== YOUR TASK ==
Rewrite every line of the records below as a numbered list, one line per item, and leave out any blank lines.

== TASK INPUT ==
##############################

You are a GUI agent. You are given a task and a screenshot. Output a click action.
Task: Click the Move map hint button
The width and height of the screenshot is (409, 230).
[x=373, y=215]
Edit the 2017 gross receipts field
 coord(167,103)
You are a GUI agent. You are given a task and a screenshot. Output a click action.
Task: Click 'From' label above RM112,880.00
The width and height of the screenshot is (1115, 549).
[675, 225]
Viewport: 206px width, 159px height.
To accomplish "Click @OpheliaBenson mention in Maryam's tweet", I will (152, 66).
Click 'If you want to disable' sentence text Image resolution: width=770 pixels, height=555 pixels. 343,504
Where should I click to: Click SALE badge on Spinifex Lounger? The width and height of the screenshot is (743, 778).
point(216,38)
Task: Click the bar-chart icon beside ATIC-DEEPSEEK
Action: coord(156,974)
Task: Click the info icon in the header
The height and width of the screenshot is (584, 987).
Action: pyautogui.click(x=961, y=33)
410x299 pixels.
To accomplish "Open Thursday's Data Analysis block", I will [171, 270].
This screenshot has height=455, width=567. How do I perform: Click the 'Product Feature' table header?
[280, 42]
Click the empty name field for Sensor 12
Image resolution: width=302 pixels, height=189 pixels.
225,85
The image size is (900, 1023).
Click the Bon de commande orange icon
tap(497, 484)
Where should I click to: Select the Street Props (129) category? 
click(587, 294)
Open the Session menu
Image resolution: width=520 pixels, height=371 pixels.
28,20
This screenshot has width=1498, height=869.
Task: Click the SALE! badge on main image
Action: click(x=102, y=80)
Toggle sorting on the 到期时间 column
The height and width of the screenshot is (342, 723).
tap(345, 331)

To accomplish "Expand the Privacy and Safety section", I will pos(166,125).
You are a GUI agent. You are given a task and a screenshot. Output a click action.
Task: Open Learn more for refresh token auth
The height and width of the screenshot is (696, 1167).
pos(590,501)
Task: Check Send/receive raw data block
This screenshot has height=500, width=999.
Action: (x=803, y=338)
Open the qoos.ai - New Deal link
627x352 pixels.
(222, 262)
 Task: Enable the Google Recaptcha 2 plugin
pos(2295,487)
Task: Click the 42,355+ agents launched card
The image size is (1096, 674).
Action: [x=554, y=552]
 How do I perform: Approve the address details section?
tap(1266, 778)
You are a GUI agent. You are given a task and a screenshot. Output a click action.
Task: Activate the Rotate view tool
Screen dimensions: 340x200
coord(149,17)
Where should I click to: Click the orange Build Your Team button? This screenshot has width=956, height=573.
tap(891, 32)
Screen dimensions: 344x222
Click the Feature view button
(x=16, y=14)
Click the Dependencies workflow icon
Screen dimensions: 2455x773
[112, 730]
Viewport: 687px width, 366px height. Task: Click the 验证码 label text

##############################

== TASK RESPONSE ==
1. You are a GUI agent. You are given a task and a screenshot. Output a click action.
2. Task: Click the Move map hint button
3. The width and height of the screenshot is (409, 230).
4. [x=373, y=215]
5. Edit the 2017 gross receipts field
6.  coord(167,103)
7. You are a GUI agent. You are given a task and a screenshot. Output a click action.
8. Task: Click 'From' label above RM112,880.00
9. The width and height of the screenshot is (1115, 549).
10. [675, 225]
11. Viewport: 206px width, 159px height.
12. To accomplish "Click @OpheliaBenson mention in Maryam's tweet", I will (152, 66).
13. Click 'If you want to disable' sentence text Image resolution: width=770 pixels, height=555 pixels. 343,504
14. Where should I click to: Click SALE badge on Spinifex Lounger? The width and height of the screenshot is (743, 778).
15. point(216,38)
16. Task: Click the bar-chart icon beside ATIC-DEEPSEEK
17. Action: coord(156,974)
18. Task: Click the info icon in the header
19. The height and width of the screenshot is (584, 987).
20. Action: pyautogui.click(x=961, y=33)
21. 410x299 pixels.
22. To accomplish "Open Thursday's Data Analysis block", I will [171, 270].
23. This screenshot has height=455, width=567. How do I perform: Click the 'Product Feature' table header?
24. [280, 42]
25. Click the empty name field for Sensor 12
26. Image resolution: width=302 pixels, height=189 pixels.
27. 225,85
28. The image size is (900, 1023).
29. Click the Bon de commande orange icon
30. tap(497, 484)
31. Where should I click to: Select the Street Props (129) category? 
32. click(587, 294)
33. Open the Session menu
34. Image resolution: width=520 pixels, height=371 pixels.
35. 28,20
36. This screenshot has width=1498, height=869.
37. Task: Click the SALE! badge on main image
38. Action: click(x=102, y=80)
39. Toggle sorting on the 到期时间 column
40. The height and width of the screenshot is (342, 723).
41. tap(345, 331)
42. To accomplish "Expand the Privacy and Safety section", I will pos(166,125).
43. You are a GUI agent. You are given a task and a screenshot. Output a click action.
44. Task: Open Learn more for refresh token auth
45. The height and width of the screenshot is (696, 1167).
46. pos(590,501)
47. Task: Check Send/receive raw data block
48. This screenshot has height=500, width=999.
49. Action: (x=803, y=338)
50. Open the qoos.ai - New Deal link
51. 627x352 pixels.
52. (222, 262)
53.  Task: Enable the Google Recaptcha 2 plugin
54. pos(2295,487)
55. Task: Click the 42,355+ agents launched card
56. The image size is (1096, 674).
57. Action: [x=554, y=552]
58.  How do I perform: Approve the address details section?
59. tap(1266, 778)
60. You are a GUI agent. You are given a task and a screenshot. Output a click action.
61. Task: Activate the Rotate view tool
62. Screen dimensions: 340x200
63. coord(149,17)
64. Where should I click to: Click the orange Build Your Team button? This screenshot has width=956, height=573.
65. tap(891, 32)
66. Screen dimensions: 344x222
67. Click the Feature view button
68. (x=16, y=14)
69. Click the Dependencies workflow icon
70. Screen dimensions: 2455x773
71. [112, 730]
72. Viewport: 687px width, 366px height. Task: Click the 验证码 label text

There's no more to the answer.